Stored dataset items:

——

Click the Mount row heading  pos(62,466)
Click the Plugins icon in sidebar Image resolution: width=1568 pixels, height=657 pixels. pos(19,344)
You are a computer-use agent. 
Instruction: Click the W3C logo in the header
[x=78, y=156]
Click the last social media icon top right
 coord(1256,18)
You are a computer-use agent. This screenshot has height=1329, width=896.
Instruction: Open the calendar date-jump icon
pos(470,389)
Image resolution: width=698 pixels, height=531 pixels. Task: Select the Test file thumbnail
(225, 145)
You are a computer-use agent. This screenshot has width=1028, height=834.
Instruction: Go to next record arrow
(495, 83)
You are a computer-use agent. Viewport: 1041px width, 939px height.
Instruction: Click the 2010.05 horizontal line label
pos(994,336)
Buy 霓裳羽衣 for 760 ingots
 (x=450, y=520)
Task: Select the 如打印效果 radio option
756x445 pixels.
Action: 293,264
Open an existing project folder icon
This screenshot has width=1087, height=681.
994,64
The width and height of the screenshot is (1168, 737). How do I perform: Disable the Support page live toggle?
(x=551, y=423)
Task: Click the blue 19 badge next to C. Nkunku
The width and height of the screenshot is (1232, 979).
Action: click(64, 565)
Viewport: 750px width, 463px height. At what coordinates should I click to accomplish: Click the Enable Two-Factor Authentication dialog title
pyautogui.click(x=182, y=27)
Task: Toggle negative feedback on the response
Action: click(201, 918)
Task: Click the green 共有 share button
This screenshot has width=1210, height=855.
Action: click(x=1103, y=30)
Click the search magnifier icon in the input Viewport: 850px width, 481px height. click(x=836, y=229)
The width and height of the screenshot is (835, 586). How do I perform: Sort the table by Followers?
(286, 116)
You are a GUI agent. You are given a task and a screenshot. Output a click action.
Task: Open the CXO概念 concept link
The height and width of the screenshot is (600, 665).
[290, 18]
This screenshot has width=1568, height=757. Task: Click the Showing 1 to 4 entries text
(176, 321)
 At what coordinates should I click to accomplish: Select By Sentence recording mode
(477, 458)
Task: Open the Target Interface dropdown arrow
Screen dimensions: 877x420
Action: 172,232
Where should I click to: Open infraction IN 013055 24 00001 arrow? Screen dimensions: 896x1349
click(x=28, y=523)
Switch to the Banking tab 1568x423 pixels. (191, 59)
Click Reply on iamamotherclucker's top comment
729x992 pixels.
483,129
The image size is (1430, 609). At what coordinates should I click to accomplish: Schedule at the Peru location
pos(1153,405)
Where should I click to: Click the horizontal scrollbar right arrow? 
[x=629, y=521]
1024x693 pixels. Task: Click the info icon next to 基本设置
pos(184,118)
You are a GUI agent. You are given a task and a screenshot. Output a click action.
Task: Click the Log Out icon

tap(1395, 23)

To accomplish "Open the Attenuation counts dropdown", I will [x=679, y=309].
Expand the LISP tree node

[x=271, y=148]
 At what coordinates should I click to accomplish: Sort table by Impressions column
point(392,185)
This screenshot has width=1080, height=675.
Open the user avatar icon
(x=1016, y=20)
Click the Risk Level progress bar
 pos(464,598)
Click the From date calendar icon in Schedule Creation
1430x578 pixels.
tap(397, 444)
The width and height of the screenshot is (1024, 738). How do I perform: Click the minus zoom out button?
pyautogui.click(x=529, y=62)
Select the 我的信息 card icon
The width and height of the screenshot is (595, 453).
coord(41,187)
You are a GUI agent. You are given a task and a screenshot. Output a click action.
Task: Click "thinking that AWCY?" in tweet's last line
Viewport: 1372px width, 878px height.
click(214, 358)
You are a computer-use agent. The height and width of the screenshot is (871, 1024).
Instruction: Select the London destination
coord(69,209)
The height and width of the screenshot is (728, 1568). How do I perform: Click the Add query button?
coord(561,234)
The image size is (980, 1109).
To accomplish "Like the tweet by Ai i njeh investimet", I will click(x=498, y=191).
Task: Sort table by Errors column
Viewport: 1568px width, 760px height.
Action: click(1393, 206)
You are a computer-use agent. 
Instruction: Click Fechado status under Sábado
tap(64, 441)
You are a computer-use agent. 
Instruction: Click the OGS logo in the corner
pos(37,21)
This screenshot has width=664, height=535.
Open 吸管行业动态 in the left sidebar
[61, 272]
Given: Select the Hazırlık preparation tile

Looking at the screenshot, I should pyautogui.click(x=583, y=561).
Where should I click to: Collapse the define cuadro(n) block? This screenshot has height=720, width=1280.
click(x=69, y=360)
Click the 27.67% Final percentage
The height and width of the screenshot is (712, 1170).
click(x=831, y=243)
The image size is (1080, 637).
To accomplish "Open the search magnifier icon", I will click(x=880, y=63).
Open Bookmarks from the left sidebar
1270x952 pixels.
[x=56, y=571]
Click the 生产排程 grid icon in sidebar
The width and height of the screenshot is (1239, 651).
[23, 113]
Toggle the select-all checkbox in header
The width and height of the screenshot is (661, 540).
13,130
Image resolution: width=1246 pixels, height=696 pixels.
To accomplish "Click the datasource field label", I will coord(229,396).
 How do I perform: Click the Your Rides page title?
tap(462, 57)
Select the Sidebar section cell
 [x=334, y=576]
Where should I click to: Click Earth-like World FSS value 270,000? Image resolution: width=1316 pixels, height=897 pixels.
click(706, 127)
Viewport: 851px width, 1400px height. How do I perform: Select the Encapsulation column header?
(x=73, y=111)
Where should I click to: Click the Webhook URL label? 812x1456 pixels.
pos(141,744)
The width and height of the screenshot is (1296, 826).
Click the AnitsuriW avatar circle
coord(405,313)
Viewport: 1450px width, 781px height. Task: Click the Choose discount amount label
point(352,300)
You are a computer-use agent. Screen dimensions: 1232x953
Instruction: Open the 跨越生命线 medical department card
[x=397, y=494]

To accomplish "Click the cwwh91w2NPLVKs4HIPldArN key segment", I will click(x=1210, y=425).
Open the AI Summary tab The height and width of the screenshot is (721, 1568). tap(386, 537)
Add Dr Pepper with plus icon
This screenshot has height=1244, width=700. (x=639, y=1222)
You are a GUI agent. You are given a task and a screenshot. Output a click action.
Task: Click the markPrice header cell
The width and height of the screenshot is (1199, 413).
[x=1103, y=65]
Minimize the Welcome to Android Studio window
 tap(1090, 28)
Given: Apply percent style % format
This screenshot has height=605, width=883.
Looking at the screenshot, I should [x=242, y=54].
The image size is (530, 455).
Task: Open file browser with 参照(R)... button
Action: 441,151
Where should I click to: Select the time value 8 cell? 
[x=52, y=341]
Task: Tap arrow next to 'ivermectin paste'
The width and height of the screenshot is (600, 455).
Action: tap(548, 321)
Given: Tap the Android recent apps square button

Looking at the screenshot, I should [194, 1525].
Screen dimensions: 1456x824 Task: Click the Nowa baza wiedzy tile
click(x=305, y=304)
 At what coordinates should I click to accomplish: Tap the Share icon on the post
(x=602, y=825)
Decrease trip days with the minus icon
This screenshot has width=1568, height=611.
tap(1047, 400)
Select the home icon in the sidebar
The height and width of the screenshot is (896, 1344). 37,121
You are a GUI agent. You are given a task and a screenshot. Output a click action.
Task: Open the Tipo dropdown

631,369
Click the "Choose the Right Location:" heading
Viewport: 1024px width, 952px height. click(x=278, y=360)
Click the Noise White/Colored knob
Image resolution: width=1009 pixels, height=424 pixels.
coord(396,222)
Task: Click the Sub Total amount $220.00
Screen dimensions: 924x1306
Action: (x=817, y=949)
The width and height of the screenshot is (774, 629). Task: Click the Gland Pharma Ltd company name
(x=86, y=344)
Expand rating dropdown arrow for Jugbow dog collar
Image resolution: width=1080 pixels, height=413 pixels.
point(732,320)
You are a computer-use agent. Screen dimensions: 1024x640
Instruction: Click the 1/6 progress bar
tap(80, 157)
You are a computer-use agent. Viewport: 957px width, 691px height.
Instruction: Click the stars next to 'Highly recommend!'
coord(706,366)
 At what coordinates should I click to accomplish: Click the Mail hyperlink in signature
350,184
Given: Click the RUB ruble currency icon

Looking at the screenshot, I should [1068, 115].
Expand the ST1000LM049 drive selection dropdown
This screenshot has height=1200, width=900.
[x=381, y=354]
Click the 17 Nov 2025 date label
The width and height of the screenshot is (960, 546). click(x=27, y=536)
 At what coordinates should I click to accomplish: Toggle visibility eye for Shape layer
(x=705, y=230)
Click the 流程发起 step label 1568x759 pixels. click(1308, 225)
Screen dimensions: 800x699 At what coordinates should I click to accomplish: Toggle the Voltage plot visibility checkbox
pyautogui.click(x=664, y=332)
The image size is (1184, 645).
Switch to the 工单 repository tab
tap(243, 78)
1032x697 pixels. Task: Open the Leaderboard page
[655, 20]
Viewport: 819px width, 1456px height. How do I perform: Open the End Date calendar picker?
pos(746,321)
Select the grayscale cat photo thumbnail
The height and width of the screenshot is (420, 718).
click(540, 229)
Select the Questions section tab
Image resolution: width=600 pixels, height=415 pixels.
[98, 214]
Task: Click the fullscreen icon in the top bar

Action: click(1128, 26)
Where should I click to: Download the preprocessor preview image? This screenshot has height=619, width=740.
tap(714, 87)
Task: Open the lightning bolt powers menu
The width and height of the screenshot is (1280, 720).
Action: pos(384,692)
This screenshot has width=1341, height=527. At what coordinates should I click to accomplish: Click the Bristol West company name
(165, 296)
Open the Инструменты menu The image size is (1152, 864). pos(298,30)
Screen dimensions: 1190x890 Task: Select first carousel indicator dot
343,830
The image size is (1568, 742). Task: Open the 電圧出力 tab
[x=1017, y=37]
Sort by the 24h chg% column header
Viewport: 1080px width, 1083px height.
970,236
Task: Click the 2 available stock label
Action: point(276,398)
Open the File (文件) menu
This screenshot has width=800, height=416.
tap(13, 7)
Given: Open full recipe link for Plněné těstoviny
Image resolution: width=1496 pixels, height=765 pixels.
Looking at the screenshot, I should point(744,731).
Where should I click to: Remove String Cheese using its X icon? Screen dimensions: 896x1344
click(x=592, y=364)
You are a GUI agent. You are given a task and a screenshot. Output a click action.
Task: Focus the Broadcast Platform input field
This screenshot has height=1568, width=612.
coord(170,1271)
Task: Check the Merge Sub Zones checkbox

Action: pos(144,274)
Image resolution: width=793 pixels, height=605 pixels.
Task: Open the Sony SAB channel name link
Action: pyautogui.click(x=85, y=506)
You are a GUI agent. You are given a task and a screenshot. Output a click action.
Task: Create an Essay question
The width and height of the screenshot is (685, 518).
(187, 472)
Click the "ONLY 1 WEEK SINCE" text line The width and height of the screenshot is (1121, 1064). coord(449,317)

——

[TASK STATEMENT]:
Could you return exactly the stretch of the data above that starts at the line with "Buy 霓裳羽衣 for 760 ingots" and ends at the line with "Task: Open the Target", both lines included?

[OUTPUT FOR THIS EXERCISE]:
Buy 霓裳羽衣 for 760 ingots
 (x=450, y=520)
Task: Select the 如打印效果 radio option
756x445 pixels.
Action: 293,264
Open an existing project folder icon
This screenshot has width=1087, height=681.
994,64
The width and height of the screenshot is (1168, 737). How do I perform: Disable the Support page live toggle?
(x=551, y=423)
Task: Click the blue 19 badge next to C. Nkunku
The width and height of the screenshot is (1232, 979).
Action: click(64, 565)
Viewport: 750px width, 463px height. At what coordinates should I click to accomplish: Click the Enable Two-Factor Authentication dialog title
pyautogui.click(x=182, y=27)
Task: Toggle negative feedback on the response
Action: click(201, 918)
Task: Click the green 共有 share button
This screenshot has width=1210, height=855.
Action: click(x=1103, y=30)
Click the search magnifier icon in the input Viewport: 850px width, 481px height. click(x=836, y=229)
The width and height of the screenshot is (835, 586). How do I perform: Sort the table by Followers?
(286, 116)
You are a GUI agent. You are given a task and a screenshot. Output a click action.
Task: Open the CXO概念 concept link
The height and width of the screenshot is (600, 665).
[290, 18]
This screenshot has width=1568, height=757. Task: Click the Showing 1 to 4 entries text
(176, 321)
 At what coordinates should I click to accomplish: Select By Sentence recording mode
(477, 458)
Task: Open the Target Interface dropdown arrow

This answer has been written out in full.